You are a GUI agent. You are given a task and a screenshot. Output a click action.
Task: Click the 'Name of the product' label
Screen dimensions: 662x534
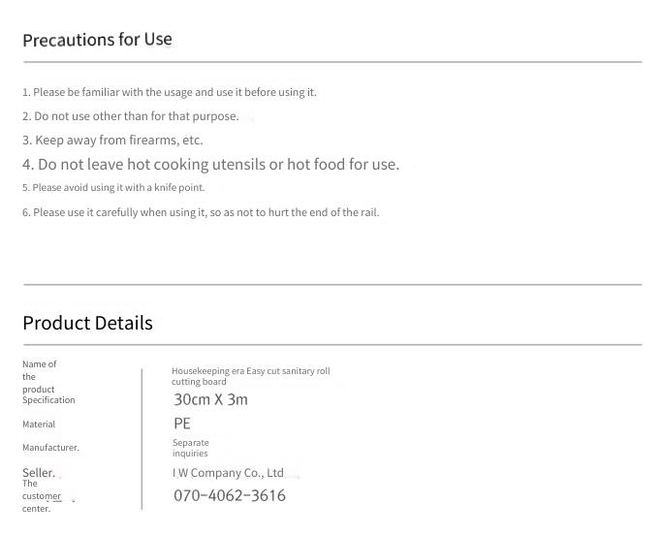point(40,377)
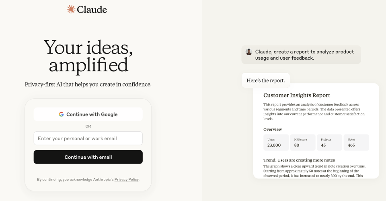Select the Notes 465 stat card

[356, 143]
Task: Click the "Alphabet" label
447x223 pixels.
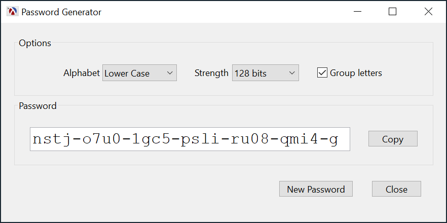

Brief: Which lines of the records above hold the word "label"? Copy each of them.

Reply to the task:
Task: Click the 'Name of the product' label
Task: Click the "Alphabet" label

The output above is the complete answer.